[Collected data]
┌────────
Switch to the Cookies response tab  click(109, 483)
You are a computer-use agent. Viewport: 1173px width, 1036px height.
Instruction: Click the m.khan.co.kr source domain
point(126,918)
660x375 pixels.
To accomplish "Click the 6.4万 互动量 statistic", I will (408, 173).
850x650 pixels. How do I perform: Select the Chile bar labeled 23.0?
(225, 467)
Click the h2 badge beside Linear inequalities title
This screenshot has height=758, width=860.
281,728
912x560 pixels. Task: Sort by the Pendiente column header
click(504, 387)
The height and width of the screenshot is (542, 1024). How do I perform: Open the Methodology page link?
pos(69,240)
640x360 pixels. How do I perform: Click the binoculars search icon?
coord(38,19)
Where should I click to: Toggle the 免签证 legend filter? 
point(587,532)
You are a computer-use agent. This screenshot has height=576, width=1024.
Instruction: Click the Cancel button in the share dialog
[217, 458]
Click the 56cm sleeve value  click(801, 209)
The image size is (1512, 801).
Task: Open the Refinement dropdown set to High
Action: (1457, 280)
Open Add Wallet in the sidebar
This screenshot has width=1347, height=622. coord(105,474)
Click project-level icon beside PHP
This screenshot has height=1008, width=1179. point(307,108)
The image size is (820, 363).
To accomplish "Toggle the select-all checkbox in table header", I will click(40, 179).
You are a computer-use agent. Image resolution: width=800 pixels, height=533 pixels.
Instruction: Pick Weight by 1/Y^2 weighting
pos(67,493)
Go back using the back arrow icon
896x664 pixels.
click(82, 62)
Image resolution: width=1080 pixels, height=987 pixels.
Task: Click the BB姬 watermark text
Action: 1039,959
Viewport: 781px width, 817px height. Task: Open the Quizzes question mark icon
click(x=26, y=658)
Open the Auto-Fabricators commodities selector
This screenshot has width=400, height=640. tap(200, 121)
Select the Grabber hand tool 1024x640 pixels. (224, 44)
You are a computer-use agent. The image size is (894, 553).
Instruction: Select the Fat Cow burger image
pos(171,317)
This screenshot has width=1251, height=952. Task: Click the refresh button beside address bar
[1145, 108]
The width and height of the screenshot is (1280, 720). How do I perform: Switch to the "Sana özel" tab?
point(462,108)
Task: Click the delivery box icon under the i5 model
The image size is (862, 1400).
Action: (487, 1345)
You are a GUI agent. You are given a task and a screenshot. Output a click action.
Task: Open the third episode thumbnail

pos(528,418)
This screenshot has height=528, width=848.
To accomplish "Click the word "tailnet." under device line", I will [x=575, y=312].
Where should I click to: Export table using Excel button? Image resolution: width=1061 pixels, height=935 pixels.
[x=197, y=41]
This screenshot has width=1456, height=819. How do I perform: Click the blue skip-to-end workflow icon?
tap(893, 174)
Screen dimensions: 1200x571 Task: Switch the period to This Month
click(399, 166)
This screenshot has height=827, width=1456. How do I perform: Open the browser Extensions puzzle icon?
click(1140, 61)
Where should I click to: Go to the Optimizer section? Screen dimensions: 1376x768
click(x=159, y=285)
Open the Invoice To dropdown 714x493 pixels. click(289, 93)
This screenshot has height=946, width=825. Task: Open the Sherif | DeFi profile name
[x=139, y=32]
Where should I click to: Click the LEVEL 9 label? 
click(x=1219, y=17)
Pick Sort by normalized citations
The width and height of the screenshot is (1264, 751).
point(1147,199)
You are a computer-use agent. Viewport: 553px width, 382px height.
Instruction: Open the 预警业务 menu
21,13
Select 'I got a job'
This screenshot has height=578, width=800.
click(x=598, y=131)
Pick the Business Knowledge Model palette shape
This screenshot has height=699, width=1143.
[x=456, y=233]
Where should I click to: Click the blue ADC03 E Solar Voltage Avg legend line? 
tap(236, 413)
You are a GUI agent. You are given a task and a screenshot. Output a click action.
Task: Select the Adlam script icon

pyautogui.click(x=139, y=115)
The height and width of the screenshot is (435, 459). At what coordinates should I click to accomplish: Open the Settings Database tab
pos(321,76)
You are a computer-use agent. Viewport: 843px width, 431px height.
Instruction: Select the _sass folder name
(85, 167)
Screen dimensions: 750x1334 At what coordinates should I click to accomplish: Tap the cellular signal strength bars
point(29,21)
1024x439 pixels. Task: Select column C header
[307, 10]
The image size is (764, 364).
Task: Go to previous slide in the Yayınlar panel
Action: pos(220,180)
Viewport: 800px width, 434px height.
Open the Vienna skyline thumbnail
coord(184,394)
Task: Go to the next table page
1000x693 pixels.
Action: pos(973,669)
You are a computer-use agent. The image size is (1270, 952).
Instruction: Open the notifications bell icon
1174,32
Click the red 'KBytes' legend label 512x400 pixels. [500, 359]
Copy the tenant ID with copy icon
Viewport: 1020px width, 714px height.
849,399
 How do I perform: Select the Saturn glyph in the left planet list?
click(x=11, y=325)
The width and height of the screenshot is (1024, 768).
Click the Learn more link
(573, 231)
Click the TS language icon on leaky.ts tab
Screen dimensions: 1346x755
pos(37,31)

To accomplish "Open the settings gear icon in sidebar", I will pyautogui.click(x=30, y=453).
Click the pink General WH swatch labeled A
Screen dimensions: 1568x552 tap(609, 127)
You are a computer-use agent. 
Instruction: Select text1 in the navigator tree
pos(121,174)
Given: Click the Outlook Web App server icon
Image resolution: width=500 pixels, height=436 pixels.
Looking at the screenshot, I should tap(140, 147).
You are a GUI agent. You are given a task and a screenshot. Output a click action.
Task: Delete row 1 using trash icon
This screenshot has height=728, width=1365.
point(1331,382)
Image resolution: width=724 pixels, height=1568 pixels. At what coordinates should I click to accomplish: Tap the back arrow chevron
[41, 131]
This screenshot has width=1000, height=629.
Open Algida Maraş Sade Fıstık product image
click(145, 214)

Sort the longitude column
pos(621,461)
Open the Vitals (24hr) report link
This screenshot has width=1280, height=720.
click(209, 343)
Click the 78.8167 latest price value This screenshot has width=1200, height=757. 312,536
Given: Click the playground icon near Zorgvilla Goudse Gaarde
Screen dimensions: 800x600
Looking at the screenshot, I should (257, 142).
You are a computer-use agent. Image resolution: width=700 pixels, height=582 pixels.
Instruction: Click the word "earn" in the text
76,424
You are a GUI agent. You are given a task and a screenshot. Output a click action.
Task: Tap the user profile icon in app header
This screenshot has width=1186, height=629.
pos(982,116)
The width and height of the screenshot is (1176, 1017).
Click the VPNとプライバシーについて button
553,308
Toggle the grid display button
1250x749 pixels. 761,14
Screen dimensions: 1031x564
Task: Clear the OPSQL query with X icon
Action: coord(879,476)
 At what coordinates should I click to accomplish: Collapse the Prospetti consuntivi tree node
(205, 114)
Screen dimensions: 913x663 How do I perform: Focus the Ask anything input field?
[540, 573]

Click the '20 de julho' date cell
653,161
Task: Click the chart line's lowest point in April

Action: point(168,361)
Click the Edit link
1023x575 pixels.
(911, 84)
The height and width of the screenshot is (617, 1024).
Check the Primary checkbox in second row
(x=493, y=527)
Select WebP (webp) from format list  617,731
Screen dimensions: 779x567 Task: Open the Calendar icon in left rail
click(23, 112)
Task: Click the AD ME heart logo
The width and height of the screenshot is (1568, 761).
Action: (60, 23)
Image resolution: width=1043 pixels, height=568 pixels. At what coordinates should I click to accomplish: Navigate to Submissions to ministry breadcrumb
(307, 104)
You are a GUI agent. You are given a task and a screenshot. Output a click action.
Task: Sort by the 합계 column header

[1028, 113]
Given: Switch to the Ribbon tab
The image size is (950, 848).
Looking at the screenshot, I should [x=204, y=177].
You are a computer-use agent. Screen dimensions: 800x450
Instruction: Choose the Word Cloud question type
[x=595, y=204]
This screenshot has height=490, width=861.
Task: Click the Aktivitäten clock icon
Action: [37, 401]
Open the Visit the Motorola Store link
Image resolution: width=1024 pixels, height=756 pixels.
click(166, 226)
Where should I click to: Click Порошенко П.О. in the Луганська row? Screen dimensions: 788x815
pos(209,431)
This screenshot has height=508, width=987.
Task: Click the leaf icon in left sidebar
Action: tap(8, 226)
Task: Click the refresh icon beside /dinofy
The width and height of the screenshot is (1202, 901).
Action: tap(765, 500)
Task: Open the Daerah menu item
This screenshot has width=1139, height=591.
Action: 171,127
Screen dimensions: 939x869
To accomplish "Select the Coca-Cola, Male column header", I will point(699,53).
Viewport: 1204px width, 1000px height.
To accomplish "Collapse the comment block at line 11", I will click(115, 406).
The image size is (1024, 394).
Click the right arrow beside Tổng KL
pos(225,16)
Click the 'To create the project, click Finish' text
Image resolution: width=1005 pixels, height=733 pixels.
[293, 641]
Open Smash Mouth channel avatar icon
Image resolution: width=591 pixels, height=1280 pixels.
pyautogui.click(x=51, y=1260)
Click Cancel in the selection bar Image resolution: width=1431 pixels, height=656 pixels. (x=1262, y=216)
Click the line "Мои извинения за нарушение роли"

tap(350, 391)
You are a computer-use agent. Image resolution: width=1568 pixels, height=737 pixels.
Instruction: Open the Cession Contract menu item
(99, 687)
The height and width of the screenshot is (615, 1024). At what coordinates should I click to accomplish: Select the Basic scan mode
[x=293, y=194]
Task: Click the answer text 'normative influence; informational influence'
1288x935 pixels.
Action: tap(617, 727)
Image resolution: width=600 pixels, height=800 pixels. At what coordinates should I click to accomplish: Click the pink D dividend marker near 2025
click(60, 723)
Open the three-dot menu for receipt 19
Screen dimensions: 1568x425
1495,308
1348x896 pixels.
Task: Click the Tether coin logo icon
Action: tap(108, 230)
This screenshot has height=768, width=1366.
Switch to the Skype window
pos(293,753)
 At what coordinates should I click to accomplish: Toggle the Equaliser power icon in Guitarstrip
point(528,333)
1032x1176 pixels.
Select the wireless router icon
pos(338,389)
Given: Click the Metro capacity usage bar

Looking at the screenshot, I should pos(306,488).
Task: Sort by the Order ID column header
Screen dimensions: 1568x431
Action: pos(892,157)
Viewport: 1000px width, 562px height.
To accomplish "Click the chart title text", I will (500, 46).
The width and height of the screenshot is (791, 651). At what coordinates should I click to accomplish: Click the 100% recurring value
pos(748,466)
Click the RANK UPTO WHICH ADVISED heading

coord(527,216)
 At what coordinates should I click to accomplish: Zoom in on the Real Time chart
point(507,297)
└────────
* [WHAT TO DO]:
What lines in the entries above hold "title"? Copy every one.

* [WORKED SOLUTION]:
Click the h2 badge beside Linear inequalities title
To accomplish "Click the chart title text", I will (500, 46).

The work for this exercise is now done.